O livro começa de maneira impactante, com detalhes perturbadores das crueldades cometidas por Felícitas. Essas descrições explícitas e realistas das mortes, abortos e violência infantil são tão vívidas que provocam uma reação visceral, criando uma atmosfera de desconforto e horror. A autora não poupa detalhes, nos levando a questionar desde as primeiras páginas, o quão longe pode ir a maldade humana. Nos primeiros capítulos, a intensidade dos crimes relatados por Felícitas é tão forte que parece quase impossível continuar a leitura sem sentir um peso emocional, sem ter o impulso de largar o livro e respirar fundo algumas vezes.

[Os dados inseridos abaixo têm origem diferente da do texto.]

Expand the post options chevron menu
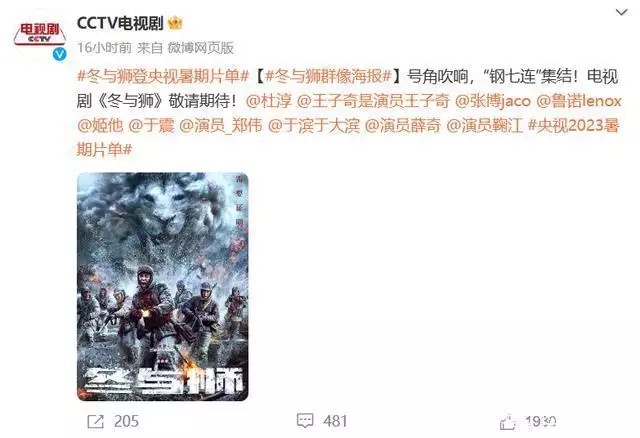Image resolution: width=640 pixels, height=438 pixels. 621,13
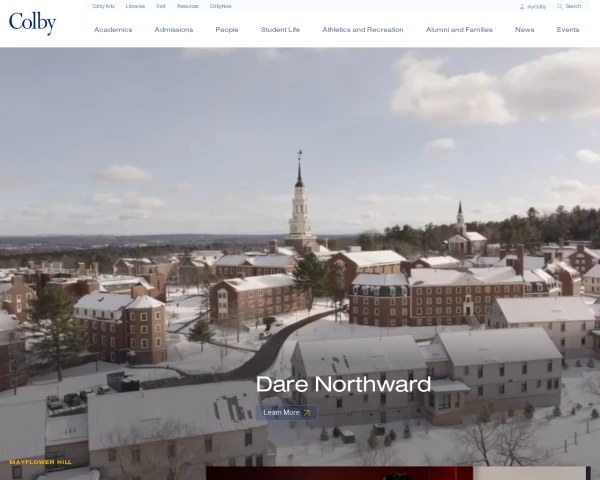Open the Student Life menu
Screen dimensions: 600x480
[280, 30]
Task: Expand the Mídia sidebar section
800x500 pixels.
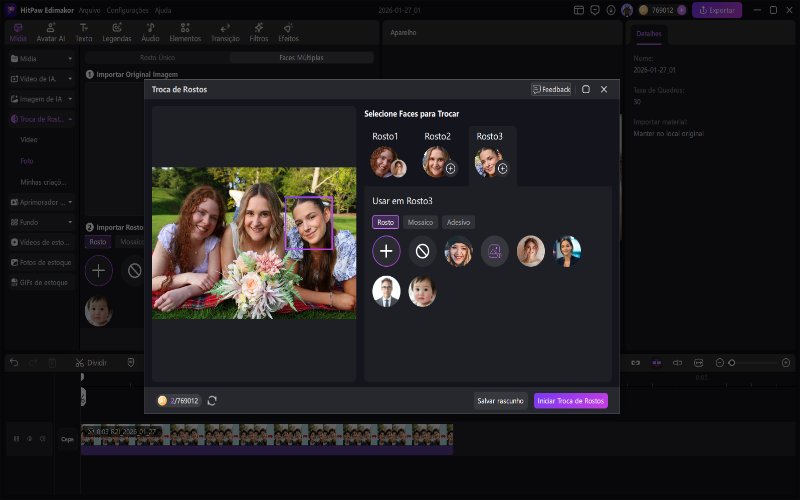Action: (x=41, y=59)
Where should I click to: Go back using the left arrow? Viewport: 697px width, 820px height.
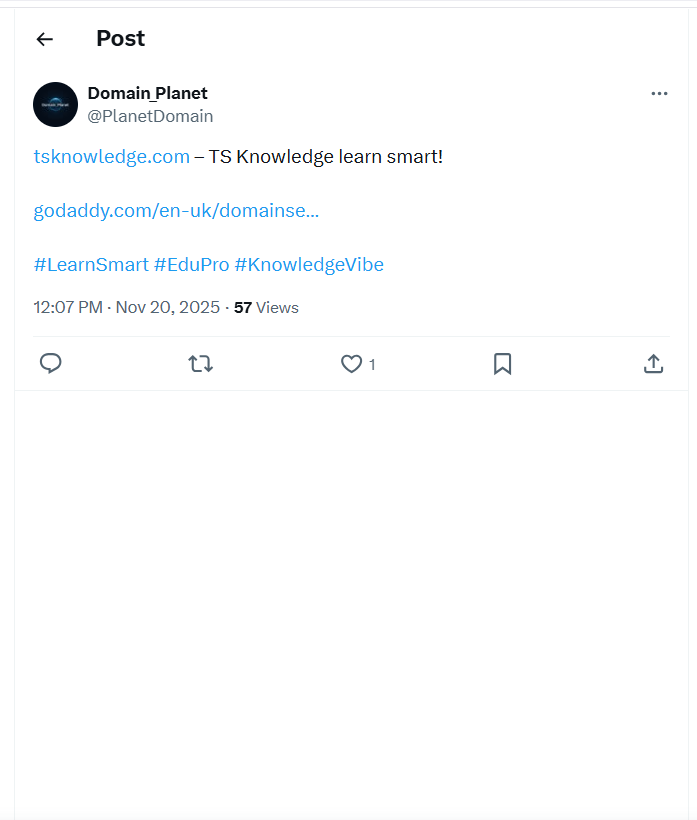pos(44,39)
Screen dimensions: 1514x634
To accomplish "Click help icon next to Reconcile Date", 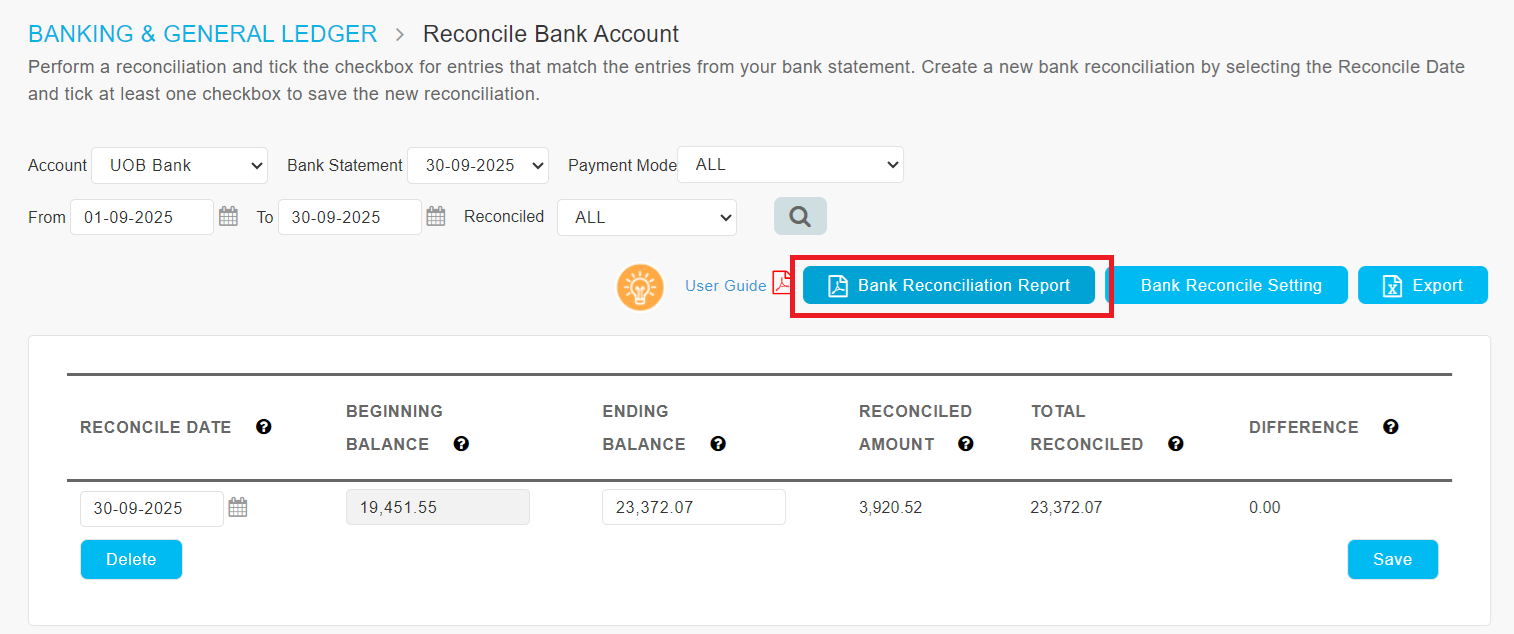I will (x=264, y=427).
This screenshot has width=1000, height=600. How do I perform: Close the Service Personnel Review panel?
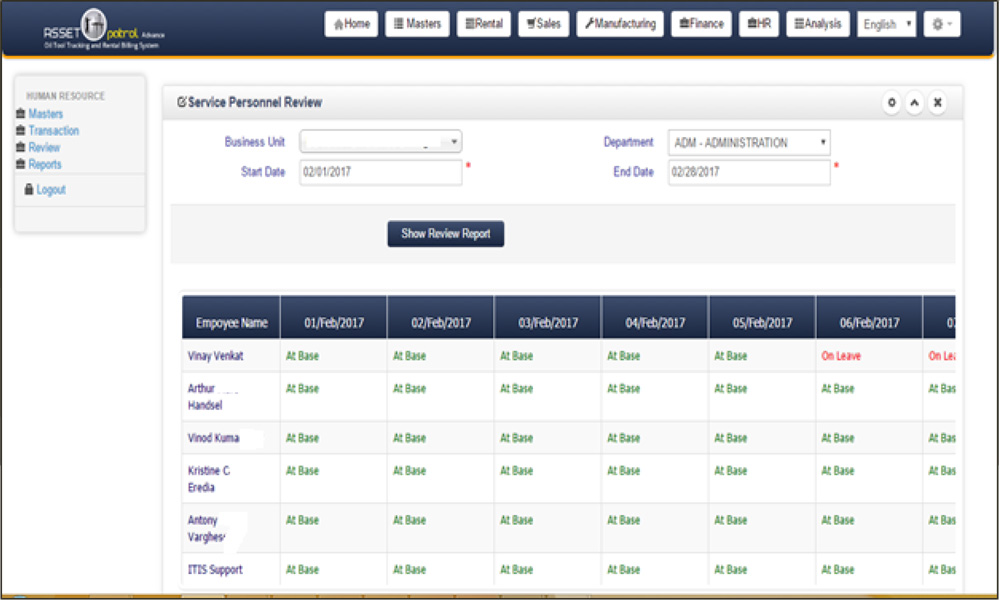pyautogui.click(x=937, y=103)
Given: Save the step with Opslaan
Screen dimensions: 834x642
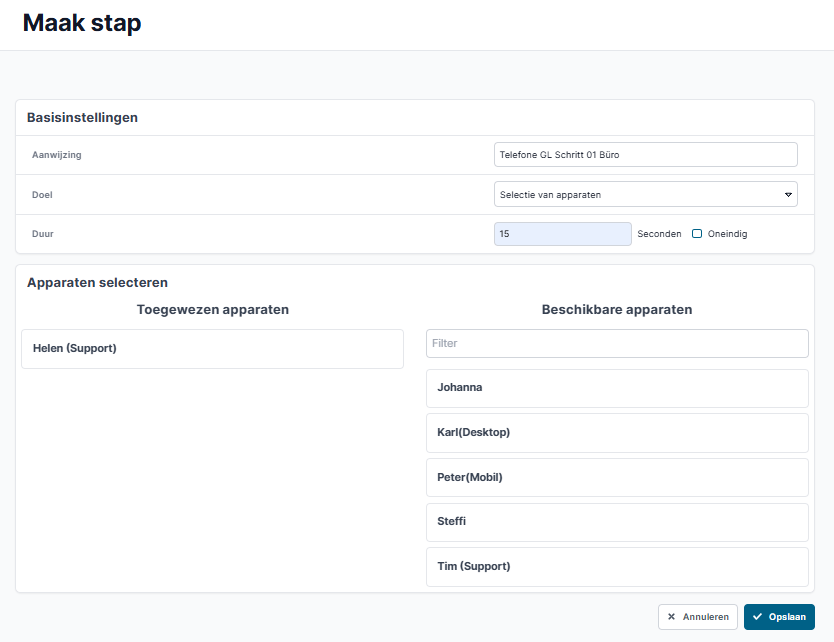Looking at the screenshot, I should click(x=779, y=617).
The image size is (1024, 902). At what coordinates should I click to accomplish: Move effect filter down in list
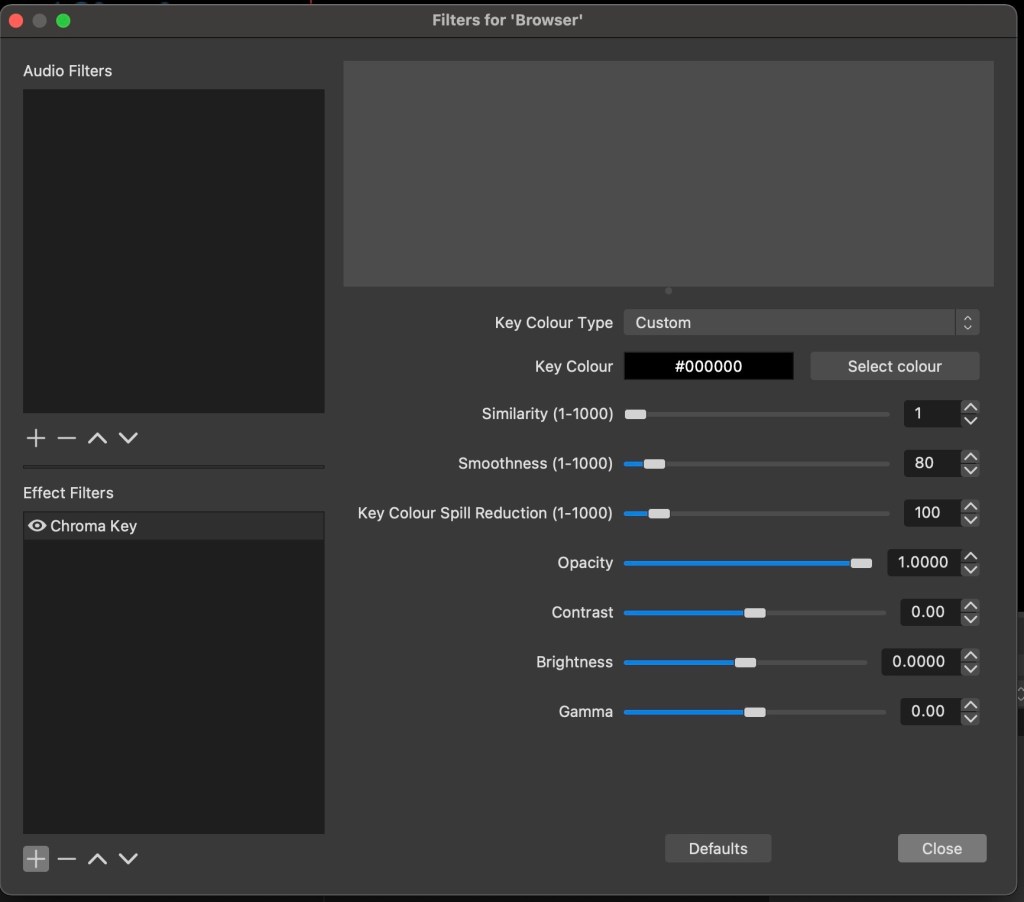coord(128,859)
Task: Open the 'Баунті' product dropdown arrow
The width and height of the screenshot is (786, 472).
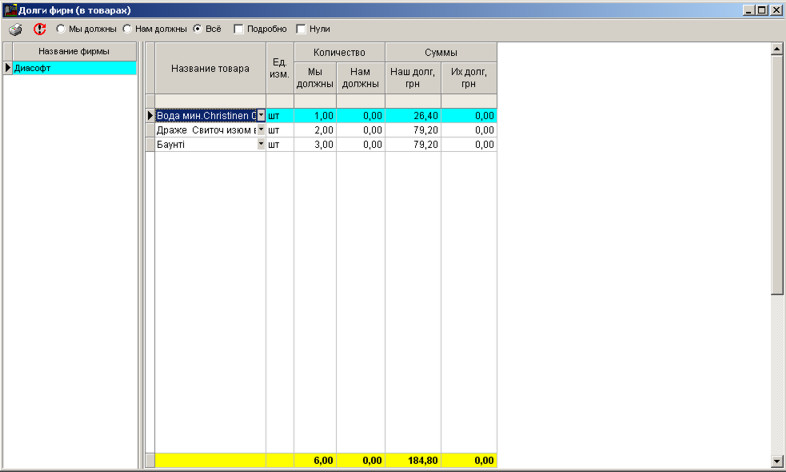Action: [x=261, y=144]
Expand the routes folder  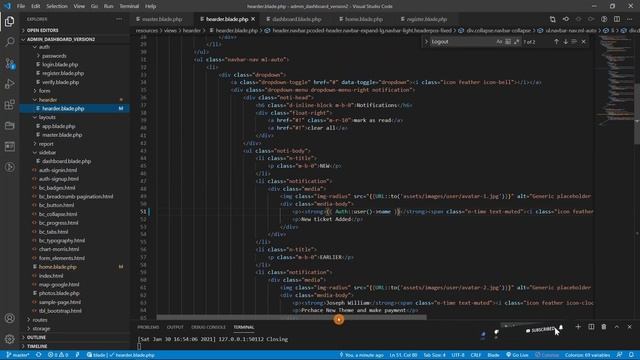click(x=40, y=320)
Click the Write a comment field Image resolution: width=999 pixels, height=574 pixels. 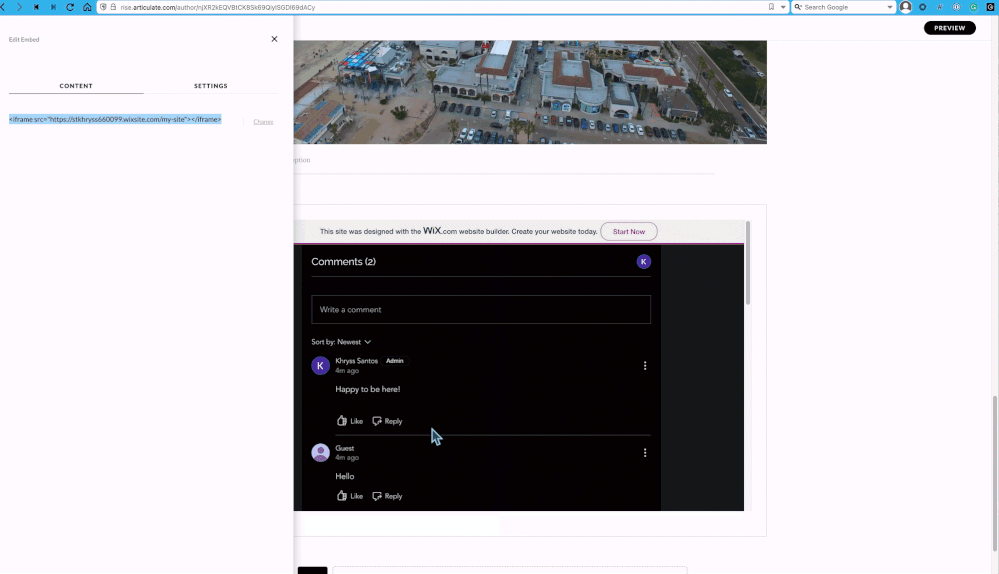tap(480, 309)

O enredo nos apresenta duas linhas temporais, uma do passado que é apresentada como fragmentos nos levando para dentro da casa de Felícitas e as coisas que ali aconteceram, e outro no presente décadas depois, onde conhecemos um escritor, Ignácio Suárez que terá seu nome de alguma forma envolvido com crimes recentes no momento em que ele recebe duas fotografias, que chocam pela similaridade com uma de suas obras. E é durante a investigação destes crimes, que alguns mistérios sombrios sobre Felícitas e seu passado voltam à tona, criando um entrelace que parece impossível de resolver.
“(…)Tememos outro ser humano porque sabemos do que somos capazes. Os demônios são representações feitas por um homem para dominar o outro através do terror. A igreja tem mais adeptos temerosos do inferno que adoradores de Deus.”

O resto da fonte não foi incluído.